Extract exactly and only the lines from the one containing "Open Debit CC lookup magnifier" through the end of the entries below. Pictures should not appear in the copy.

[MATERIALS PROVIDED — start]

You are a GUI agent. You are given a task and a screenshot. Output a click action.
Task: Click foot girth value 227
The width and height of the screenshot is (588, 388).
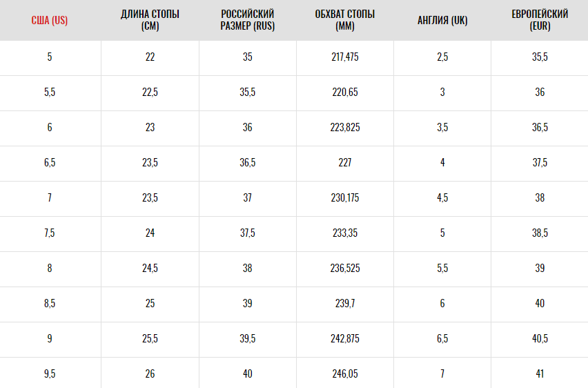tap(345, 163)
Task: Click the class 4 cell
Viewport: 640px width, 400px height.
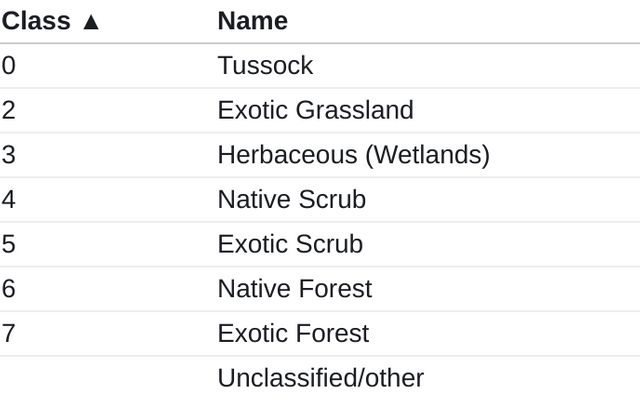Action: (9, 200)
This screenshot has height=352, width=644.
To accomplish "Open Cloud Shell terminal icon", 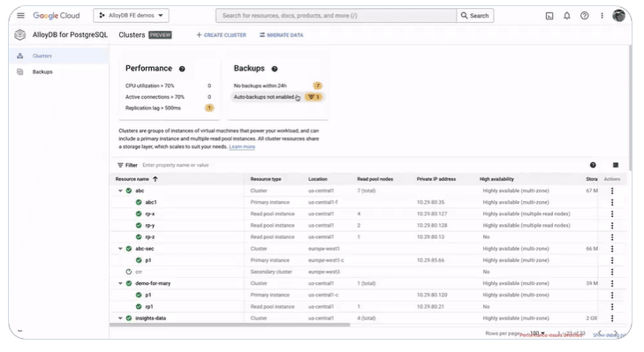I will (x=549, y=16).
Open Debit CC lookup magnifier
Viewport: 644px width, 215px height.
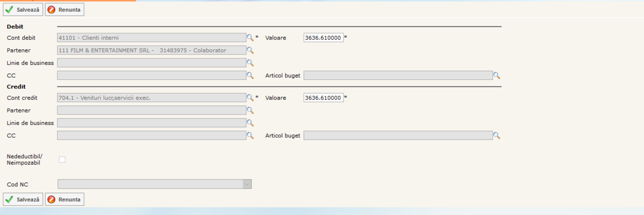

[MATERIALS PROVIDED — finish]

EXERCISE RESPONSE:
Open Debit CC lookup magnifier
Viewport: 644px width, 215px height.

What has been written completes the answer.